---------- RECORDS PROVIDED

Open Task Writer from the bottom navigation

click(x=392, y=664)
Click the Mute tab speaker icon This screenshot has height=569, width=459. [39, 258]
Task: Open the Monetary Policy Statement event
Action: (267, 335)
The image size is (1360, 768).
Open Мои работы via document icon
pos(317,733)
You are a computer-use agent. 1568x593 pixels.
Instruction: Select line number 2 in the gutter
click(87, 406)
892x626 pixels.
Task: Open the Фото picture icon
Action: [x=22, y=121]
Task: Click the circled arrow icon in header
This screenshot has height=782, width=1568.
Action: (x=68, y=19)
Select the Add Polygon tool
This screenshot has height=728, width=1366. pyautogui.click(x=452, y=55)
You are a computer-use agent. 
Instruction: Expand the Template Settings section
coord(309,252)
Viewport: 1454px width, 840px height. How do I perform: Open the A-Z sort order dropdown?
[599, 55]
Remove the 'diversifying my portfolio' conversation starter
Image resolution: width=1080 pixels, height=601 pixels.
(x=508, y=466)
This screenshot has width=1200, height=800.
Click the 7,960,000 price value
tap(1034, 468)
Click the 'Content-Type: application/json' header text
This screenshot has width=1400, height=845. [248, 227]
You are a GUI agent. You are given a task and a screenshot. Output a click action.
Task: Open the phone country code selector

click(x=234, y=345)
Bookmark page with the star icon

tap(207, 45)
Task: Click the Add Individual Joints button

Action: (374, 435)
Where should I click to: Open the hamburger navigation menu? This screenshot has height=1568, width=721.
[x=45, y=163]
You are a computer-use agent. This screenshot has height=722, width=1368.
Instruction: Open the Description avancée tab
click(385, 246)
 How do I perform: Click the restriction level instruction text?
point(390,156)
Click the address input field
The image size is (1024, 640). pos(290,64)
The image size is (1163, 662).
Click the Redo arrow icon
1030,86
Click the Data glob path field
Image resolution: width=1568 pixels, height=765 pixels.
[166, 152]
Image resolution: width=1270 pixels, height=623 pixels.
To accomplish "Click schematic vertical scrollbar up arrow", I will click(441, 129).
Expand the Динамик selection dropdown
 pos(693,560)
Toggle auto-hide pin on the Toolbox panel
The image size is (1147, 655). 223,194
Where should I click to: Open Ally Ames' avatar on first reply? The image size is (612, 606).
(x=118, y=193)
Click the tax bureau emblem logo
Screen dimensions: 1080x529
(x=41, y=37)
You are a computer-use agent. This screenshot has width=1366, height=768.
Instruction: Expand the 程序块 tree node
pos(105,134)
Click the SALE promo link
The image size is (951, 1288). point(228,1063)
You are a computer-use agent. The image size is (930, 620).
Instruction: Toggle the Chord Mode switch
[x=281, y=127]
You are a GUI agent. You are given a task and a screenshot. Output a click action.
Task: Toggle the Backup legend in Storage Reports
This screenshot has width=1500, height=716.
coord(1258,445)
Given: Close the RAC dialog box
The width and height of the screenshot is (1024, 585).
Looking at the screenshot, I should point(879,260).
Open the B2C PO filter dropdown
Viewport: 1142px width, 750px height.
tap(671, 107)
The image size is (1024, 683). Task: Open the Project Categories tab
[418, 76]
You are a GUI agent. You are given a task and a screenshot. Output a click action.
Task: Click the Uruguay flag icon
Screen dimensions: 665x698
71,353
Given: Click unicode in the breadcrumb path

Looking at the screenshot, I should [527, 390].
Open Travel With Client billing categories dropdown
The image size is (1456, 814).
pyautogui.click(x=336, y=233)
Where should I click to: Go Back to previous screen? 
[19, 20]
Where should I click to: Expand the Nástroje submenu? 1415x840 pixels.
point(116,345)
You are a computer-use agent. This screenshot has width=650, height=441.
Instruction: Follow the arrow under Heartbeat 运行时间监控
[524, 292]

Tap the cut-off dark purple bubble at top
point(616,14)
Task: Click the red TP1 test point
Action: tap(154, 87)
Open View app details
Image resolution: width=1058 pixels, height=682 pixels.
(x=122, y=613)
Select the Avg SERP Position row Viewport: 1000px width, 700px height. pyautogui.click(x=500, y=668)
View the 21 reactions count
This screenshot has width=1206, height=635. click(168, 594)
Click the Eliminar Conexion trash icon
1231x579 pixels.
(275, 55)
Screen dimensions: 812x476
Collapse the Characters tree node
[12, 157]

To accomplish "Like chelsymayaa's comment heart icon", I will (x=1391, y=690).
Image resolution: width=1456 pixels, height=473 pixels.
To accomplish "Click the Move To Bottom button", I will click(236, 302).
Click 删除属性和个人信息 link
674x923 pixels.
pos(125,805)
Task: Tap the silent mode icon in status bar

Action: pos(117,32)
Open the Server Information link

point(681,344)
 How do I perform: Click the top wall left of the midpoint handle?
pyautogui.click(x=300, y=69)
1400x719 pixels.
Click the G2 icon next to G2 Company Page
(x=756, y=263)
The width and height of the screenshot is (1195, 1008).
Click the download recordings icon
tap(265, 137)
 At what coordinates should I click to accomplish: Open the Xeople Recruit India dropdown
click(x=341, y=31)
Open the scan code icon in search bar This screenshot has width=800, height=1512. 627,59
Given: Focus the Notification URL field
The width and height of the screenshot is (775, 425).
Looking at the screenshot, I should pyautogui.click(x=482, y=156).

--------------------

## [ACTIVITY]
Retype the data shown above so that each line matches the original.

## [COMPLETED EXERCISE]
Open Task Writer from the bottom navigation

click(x=392, y=664)
Click the Mute tab speaker icon This screenshot has height=569, width=459. [39, 258]
Task: Open the Monetary Policy Statement event
Action: (267, 335)
The image size is (1360, 768).
Open Мои работы via document icon
pos(317,733)
You are a computer-use agent. 1568x593 pixels.
Instruction: Select line number 2 in the gutter
click(87, 406)
892x626 pixels.
Task: Open the Фото picture icon
Action: [x=22, y=121]
Task: Click the circled arrow icon in header
This screenshot has height=782, width=1568.
Action: (x=68, y=19)
Select the Add Polygon tool
This screenshot has height=728, width=1366. pyautogui.click(x=452, y=55)
You are a computer-use agent. 
Instruction: Expand the Template Settings section
coord(309,252)
Viewport: 1454px width, 840px height. How do I perform: Open the A-Z sort order dropdown?
[599, 55]
Remove the 'diversifying my portfolio' conversation starter
Image resolution: width=1080 pixels, height=601 pixels.
(x=508, y=466)
This screenshot has width=1200, height=800.
Click the 7,960,000 price value
tap(1034, 468)
Click the 'Content-Type: application/json' header text
This screenshot has width=1400, height=845. [248, 227]
You are a GUI agent. You are given a task and a screenshot. Output a click action.
Task: Open the phone country code selector

click(x=234, y=345)
Bookmark page with the star icon

tap(207, 45)
Task: Click the Add Individual Joints button

Action: (374, 435)
Where should I click to: Open the hamburger navigation menu? This screenshot has height=1568, width=721.
[x=45, y=163]
You are a computer-use agent. This screenshot has height=722, width=1368.
Instruction: Open the Description avancée tab
click(385, 246)
 How do I perform: Click the restriction level instruction text?
point(390,156)
Click the address input field
The image size is (1024, 640). pos(290,64)
The image size is (1163, 662).
Click the Redo arrow icon
1030,86
Click the Data glob path field
Image resolution: width=1568 pixels, height=765 pixels.
[166, 152]
Image resolution: width=1270 pixels, height=623 pixels.
To accomplish "Click schematic vertical scrollbar up arrow", I will click(441, 129).
Expand the Динамик selection dropdown
 pos(693,560)
Toggle auto-hide pin on the Toolbox panel
The image size is (1147, 655). 223,194
Where should I click to: Open Ally Ames' avatar on first reply? The image size is (612, 606).
(x=118, y=193)
Click the tax bureau emblem logo
Screen dimensions: 1080x529
(x=41, y=37)
You are a computer-use agent. This screenshot has width=1366, height=768.
Instruction: Expand the 程序块 tree node
pos(105,134)
Click the SALE promo link
The image size is (951, 1288). point(228,1063)
You are a computer-use agent. The image size is (930, 620).
Instruction: Toggle the Chord Mode switch
[x=281, y=127]
You are a GUI agent. You are given a task and a screenshot. Output a click action.
Task: Toggle the Backup legend in Storage Reports
This screenshot has width=1500, height=716.
coord(1258,445)
Given: Close the RAC dialog box
The width and height of the screenshot is (1024, 585).
Looking at the screenshot, I should point(879,260).
Open the B2C PO filter dropdown
Viewport: 1142px width, 750px height.
tap(671, 107)
The image size is (1024, 683). Task: Open the Project Categories tab
[418, 76]
You are a GUI agent. You are given a task and a screenshot. Output a click action.
Task: Click the Uruguay flag icon
Screen dimensions: 665x698
71,353
Given: Click unicode in the breadcrumb path

Looking at the screenshot, I should [527, 390].
Open Travel With Client billing categories dropdown
The image size is (1456, 814).
pyautogui.click(x=336, y=233)
Where should I click to: Go Back to previous screen? 
[19, 20]
Where should I click to: Expand the Nástroje submenu? 1415x840 pixels.
point(116,345)
You are a computer-use agent. This screenshot has width=650, height=441.
Instruction: Follow the arrow under Heartbeat 运行时间监控
[524, 292]

Tap the cut-off dark purple bubble at top
point(616,14)
Task: Click the red TP1 test point
Action: tap(154, 87)
Open View app details
Image resolution: width=1058 pixels, height=682 pixels.
(x=122, y=613)
Select the Avg SERP Position row Viewport: 1000px width, 700px height. pyautogui.click(x=500, y=668)
View the 21 reactions count
This screenshot has width=1206, height=635. click(168, 594)
Click the Eliminar Conexion trash icon
1231x579 pixels.
(275, 55)
Screen dimensions: 812x476
Collapse the Characters tree node
[12, 157]

To accomplish "Like chelsymayaa's comment heart icon", I will (x=1391, y=690).
Image resolution: width=1456 pixels, height=473 pixels.
To accomplish "Click the Move To Bottom button", I will click(236, 302).
Click 删除属性和个人信息 link
674x923 pixels.
pos(125,805)
Task: Tap the silent mode icon in status bar

Action: pos(117,32)
Open the Server Information link

point(681,344)
 How do I perform: Click the top wall left of the midpoint handle?
pyautogui.click(x=300, y=69)
1400x719 pixels.
Click the G2 icon next to G2 Company Page
(x=756, y=263)
The width and height of the screenshot is (1195, 1008).
Click the download recordings icon
tap(265, 137)
 At what coordinates should I click to accomplish: Open the Xeople Recruit India dropdown
click(x=341, y=31)
Open the scan code icon in search bar This screenshot has width=800, height=1512. 627,59
Given: Focus the Notification URL field
The width and height of the screenshot is (775, 425).
Looking at the screenshot, I should pyautogui.click(x=482, y=156).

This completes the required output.